NATURE’S LOOKING GLASS.
If I ever leaned toward the doctrines taught by the Universalists, a contemplation of the system of Bantryism has entirely and completely convinced me that they are erroneous. If there is not a lake of fire and brimstone, a very wide and very deep, and very hot one there ought to be, and when the British House of Lords meet there, there will always be a quorum. And My Lord will lift up his eyes to the widow Flanagan and beg for a drop of water to cool his parched tongue. But he won’t get it. He don’t deserve it.
It is impossible to make an American comprehend the width, depth and breadth of Irish misery until he has seen it with his own eyes. No other man’s eyes are good for anything in this matter, for the reason that nothing parallel exists this side of the water. And besides this the writers for the stage and of general literature have most woefully misrepresented the Irish man and woman, and very much to his and her disadvantage.
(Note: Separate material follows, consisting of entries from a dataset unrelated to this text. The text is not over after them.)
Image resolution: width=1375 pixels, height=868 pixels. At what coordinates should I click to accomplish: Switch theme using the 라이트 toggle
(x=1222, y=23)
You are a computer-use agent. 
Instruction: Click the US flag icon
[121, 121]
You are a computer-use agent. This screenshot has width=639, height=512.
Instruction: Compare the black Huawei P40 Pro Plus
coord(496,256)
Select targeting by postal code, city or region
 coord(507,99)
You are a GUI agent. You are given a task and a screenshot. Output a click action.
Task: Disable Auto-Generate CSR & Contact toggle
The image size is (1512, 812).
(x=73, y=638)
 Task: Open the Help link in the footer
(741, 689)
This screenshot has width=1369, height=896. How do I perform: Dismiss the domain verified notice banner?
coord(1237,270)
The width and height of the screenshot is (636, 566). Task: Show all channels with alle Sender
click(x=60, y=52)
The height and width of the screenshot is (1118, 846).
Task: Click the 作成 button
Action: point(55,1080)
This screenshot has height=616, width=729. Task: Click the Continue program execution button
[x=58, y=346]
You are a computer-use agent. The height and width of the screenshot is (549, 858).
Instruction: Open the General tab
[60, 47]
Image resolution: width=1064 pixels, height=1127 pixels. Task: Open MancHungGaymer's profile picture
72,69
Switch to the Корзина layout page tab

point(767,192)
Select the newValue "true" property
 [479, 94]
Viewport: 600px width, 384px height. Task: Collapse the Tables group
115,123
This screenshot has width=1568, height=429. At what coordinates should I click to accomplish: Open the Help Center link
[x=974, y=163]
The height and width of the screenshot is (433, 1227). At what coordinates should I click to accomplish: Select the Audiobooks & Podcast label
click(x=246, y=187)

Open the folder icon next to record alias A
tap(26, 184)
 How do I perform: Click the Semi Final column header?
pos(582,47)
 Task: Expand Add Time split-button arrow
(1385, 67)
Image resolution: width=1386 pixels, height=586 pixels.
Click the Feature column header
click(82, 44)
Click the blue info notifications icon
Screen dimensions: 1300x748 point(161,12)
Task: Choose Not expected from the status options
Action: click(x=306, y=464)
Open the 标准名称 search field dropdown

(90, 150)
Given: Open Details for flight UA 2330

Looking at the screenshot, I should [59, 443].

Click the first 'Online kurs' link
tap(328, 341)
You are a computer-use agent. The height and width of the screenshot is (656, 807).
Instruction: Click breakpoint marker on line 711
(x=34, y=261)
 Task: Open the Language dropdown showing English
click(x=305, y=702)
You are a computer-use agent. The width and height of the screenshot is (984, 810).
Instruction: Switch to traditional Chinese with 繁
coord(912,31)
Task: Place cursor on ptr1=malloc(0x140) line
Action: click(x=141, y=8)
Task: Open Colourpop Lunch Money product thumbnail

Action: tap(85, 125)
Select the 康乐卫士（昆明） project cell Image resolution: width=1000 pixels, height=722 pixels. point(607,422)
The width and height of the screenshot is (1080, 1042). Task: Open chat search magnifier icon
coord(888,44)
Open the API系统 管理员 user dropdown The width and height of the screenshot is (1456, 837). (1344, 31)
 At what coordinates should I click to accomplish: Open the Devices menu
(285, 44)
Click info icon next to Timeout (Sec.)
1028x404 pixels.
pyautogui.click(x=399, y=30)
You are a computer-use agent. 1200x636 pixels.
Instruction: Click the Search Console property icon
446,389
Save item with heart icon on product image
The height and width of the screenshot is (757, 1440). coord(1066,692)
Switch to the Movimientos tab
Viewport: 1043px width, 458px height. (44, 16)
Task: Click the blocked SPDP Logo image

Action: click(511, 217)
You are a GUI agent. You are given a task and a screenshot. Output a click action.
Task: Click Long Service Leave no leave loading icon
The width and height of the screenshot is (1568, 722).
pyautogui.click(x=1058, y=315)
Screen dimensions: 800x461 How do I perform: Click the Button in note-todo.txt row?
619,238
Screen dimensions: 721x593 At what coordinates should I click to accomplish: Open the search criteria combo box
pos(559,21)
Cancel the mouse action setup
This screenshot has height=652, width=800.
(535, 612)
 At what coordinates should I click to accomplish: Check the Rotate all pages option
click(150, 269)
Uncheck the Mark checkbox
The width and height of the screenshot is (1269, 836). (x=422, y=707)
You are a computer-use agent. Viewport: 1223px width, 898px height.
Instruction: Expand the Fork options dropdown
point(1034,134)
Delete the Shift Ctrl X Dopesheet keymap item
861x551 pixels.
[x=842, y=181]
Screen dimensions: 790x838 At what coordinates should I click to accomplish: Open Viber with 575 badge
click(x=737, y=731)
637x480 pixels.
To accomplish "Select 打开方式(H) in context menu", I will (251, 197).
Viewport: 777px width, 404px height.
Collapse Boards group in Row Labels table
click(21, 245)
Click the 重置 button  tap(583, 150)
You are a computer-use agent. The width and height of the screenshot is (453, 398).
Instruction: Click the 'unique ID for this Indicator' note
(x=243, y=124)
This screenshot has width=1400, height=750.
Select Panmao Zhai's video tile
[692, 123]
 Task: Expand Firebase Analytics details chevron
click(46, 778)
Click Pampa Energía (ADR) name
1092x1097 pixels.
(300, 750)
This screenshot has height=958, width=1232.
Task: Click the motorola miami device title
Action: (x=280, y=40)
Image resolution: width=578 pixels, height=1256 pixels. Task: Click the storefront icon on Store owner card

The Irishman of the stage and novel is always a rollicking, happy-go-lucky sort of a reckless fellow, with a short-tailed coat, red vest and corduroy trowsers, woolen stockings and stout brogans; with a bottle of whisky peeping out of his pocket, a blackthorn shillelah in his fist; always ready for a dance, or a fight, or for love-making, or any other pleasant employment. There is always on his head a rather bad hat, worn jauntily, however, and though he may be occasionally rather short of food, he manages always to get enough to be fat, sleek, and rosy. And then he always has a laugh on his face, a joke on his lips, and he goes through life with a perpetual “Hurroo.”